Elsewhere in the Bible we are given other indications about the basis on which the judgment will be made. Those who will be saved will do the will of God (Matt 7:21), will be baptised (John 3:5; Mark 16:16) and will not act immorally (1 Cor 6:9; Gal 5:21; Eph 5:5). And repeatedly we are told that we are saved through God’s grace and our faith (Acts 15:11; Rom 10:9). Looking at all the passages that speak of who will be saved and who will not, the repeated message is that those are saved will have faith in Jesus and will demonstrate that faith through love.

There are very few passages in scripture that indicate that the judgment is made on the basis of what doctrines we hold. Hymenaeus “made shipwreck of [his] faith” (1 Tim 1:19) by denying any future resurrection (2 Tim 2:17-18); clearly one cannot expect to be saved if one does not believe in salvation. Similarly Paul criticises those who denied the resurrection of Jesus, saying “your faith is futile and you are still in your sins” (1 Cor 15:17); clearly one cannot expect to be saved if one denies the means of salvation. For this reason John says that those who deny that Christ has come in the flesh are “antiChrist” (1 John 4:1-3). Some beliefs are necessary for salvation – namely, one must believe that one can be saved. Apart for these passages, I do not know of any indication in scripture that certain doctrinal commitments either will keep one from the Kingdom or are essential for salvation.

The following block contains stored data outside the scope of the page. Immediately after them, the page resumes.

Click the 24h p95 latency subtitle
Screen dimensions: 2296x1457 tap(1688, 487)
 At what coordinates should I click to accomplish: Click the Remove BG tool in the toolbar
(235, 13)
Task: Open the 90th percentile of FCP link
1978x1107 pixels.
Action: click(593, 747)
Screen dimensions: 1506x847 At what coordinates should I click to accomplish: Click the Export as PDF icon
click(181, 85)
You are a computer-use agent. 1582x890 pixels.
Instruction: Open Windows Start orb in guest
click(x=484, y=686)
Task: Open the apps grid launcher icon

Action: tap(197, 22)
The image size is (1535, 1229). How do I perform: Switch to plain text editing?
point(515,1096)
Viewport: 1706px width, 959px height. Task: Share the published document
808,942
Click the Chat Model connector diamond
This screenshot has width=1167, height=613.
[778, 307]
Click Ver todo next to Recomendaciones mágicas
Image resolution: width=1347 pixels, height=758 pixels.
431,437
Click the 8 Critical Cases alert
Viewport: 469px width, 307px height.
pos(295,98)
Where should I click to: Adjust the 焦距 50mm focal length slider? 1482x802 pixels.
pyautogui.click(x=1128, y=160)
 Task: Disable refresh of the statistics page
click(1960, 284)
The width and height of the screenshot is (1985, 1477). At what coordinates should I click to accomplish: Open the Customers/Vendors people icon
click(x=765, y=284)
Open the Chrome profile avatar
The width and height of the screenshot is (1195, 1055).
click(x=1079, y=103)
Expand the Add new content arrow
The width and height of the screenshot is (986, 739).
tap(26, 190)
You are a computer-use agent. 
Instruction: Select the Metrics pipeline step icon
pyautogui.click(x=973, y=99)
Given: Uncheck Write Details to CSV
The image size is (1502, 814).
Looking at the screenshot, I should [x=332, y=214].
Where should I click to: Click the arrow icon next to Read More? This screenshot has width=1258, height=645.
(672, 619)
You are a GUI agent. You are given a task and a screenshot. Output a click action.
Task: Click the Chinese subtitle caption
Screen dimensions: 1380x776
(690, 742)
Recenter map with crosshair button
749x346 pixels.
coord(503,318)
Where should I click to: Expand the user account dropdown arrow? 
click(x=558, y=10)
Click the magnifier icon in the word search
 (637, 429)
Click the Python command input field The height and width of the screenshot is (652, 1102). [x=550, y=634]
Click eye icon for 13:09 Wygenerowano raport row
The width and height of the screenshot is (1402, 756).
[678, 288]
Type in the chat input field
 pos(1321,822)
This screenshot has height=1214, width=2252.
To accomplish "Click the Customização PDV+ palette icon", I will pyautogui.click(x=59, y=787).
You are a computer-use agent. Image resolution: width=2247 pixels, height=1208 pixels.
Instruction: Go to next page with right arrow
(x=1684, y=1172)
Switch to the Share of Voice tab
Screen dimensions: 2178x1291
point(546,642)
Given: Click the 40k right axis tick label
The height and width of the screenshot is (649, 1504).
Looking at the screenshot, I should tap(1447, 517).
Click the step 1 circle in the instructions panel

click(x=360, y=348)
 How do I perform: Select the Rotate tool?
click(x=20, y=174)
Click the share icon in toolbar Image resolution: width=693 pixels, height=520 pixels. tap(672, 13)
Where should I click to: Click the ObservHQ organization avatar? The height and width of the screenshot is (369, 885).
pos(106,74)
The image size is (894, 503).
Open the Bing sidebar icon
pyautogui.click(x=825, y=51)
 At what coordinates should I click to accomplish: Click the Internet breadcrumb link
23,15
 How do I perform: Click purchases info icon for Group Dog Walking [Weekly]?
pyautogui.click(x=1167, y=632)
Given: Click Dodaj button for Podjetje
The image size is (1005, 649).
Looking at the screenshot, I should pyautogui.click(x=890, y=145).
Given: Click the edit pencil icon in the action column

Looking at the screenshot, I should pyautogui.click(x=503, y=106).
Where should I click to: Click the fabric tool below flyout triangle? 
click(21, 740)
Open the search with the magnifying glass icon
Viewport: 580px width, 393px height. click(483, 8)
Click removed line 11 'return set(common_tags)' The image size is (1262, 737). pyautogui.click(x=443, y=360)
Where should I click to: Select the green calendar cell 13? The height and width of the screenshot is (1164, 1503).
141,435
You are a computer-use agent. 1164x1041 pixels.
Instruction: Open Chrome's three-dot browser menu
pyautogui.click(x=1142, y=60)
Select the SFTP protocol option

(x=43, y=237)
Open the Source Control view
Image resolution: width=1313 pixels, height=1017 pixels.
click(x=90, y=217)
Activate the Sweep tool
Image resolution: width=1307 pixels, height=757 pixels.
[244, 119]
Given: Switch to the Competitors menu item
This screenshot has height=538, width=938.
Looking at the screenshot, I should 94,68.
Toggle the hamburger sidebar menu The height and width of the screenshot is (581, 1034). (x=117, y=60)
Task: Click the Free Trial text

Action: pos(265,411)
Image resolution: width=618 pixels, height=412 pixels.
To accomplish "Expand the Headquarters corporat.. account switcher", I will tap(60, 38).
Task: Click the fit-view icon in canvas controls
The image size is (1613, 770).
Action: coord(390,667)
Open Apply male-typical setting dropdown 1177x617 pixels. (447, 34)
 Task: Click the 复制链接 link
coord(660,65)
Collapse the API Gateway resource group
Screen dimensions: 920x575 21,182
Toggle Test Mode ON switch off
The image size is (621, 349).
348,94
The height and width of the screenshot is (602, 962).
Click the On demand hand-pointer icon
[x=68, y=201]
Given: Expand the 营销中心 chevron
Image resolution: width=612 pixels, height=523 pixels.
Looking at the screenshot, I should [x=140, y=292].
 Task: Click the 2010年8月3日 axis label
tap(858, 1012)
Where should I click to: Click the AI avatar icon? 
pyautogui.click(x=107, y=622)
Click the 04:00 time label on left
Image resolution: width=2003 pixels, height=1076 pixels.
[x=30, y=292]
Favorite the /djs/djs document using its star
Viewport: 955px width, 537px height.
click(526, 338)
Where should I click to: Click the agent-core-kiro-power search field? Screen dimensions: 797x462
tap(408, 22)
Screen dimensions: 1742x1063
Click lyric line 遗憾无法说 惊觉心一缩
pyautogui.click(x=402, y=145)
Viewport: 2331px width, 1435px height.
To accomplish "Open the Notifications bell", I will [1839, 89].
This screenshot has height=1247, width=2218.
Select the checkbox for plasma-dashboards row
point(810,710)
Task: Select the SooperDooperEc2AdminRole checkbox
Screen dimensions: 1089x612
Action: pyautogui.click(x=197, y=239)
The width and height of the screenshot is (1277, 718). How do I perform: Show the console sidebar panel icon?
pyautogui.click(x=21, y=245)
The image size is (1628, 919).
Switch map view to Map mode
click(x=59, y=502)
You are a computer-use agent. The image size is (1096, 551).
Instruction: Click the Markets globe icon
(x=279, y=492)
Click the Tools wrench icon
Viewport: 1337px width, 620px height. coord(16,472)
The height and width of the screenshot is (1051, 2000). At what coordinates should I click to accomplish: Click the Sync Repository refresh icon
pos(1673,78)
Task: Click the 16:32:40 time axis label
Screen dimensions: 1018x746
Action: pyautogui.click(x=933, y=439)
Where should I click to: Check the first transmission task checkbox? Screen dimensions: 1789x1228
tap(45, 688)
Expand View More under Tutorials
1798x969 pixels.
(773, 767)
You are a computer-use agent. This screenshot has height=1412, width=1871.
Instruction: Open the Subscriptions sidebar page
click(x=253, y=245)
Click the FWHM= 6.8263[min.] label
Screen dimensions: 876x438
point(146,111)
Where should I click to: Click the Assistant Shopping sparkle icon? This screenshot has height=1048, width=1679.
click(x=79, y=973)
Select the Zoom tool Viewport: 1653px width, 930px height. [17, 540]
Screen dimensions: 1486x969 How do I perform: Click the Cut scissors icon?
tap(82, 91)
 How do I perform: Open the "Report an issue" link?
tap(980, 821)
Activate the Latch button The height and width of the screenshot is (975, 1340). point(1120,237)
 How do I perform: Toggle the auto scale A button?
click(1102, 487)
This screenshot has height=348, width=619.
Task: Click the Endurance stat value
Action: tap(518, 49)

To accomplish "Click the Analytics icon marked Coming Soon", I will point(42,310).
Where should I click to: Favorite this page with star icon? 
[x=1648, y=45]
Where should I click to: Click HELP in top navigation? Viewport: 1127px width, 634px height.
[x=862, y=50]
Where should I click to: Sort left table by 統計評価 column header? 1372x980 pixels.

Truth is important. Those who love God will love truth, and will earnestly seek to know the truth about God. So doctrine matters inasmuch as it is truth about God. However the Bible indicates that the judgment will be made on the basis of faith and conduct; there is little indication that assent to a long list of doctrines will be a prerequisite. Since ignorance is not a sin (John 9:41) and since Jesus is compassionate (Matt 9:36), we should be very cautious about claiming that someone who believes such-and-such cannot be saved or that someone must believe this and that to be saved.